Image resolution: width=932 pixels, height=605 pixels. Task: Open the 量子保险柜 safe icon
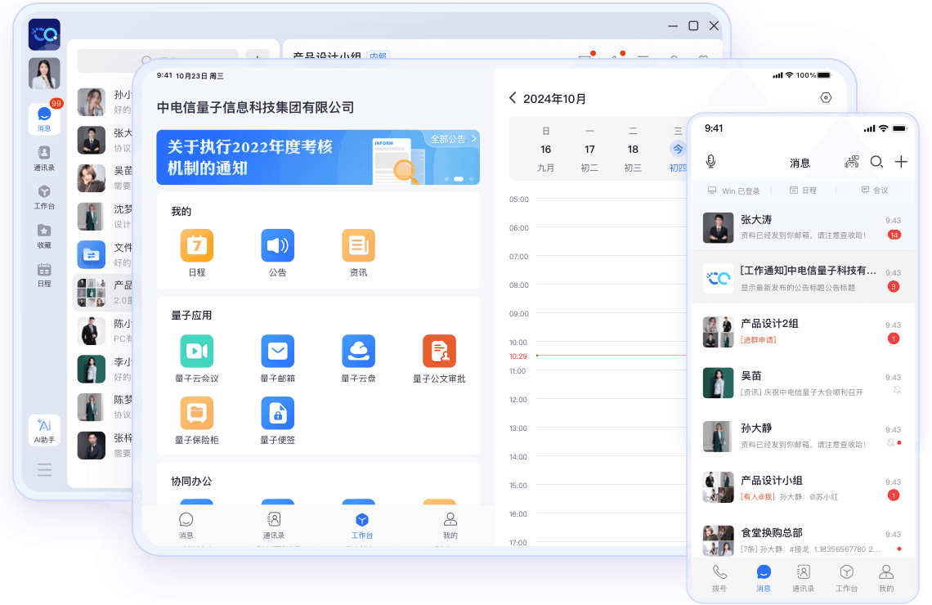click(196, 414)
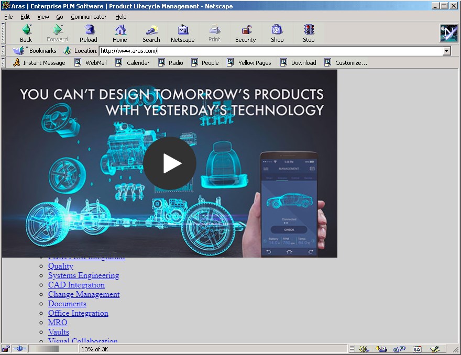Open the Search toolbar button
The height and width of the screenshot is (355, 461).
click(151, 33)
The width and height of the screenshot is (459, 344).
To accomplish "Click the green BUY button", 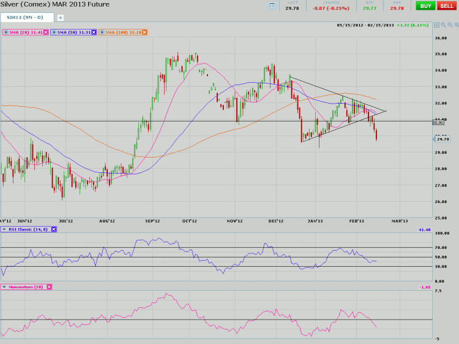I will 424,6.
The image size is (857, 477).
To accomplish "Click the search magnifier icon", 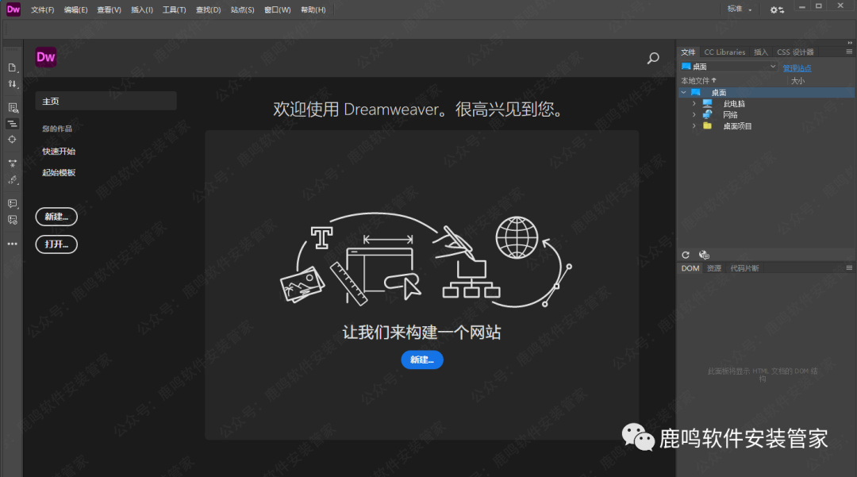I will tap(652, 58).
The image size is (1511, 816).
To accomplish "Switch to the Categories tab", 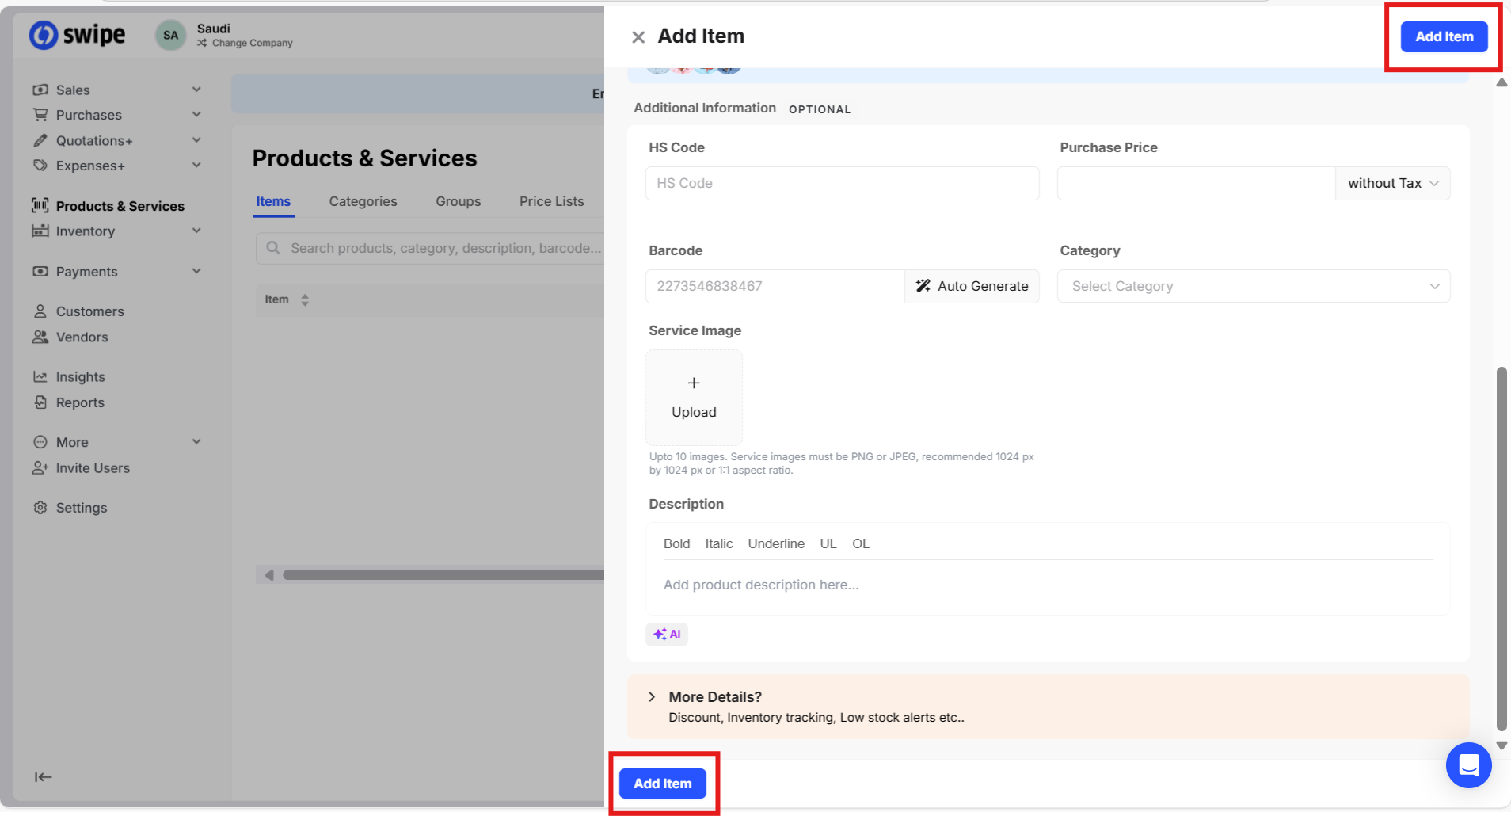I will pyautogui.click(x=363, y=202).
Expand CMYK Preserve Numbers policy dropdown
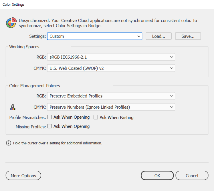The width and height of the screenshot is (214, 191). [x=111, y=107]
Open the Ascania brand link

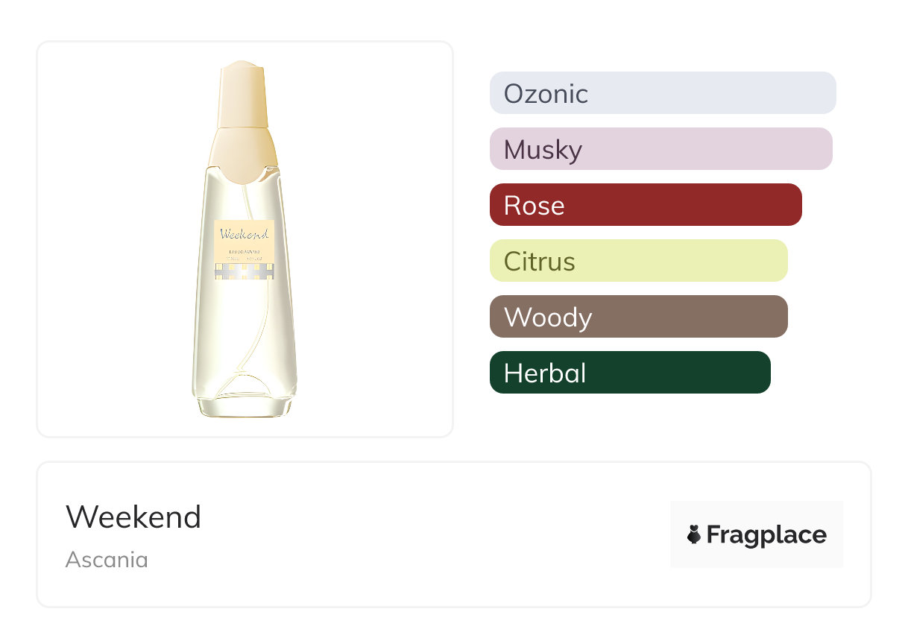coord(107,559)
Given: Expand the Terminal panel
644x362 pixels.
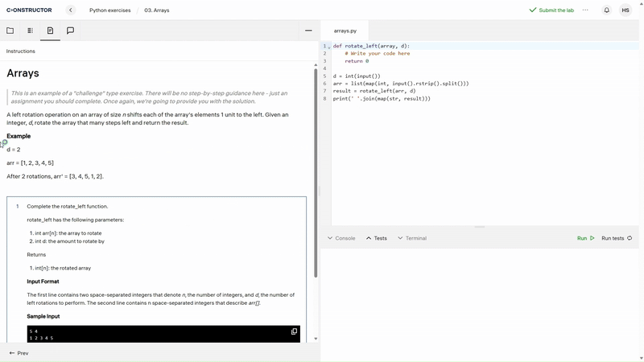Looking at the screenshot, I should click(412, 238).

## Your instructions
Leave out every picture and copy verbatim the lines running from the line containing "Given: Expand the Terminal panel" through the final line of the data.

## The answer
Given: Expand the Terminal panel
644x362 pixels.
Looking at the screenshot, I should click(412, 238).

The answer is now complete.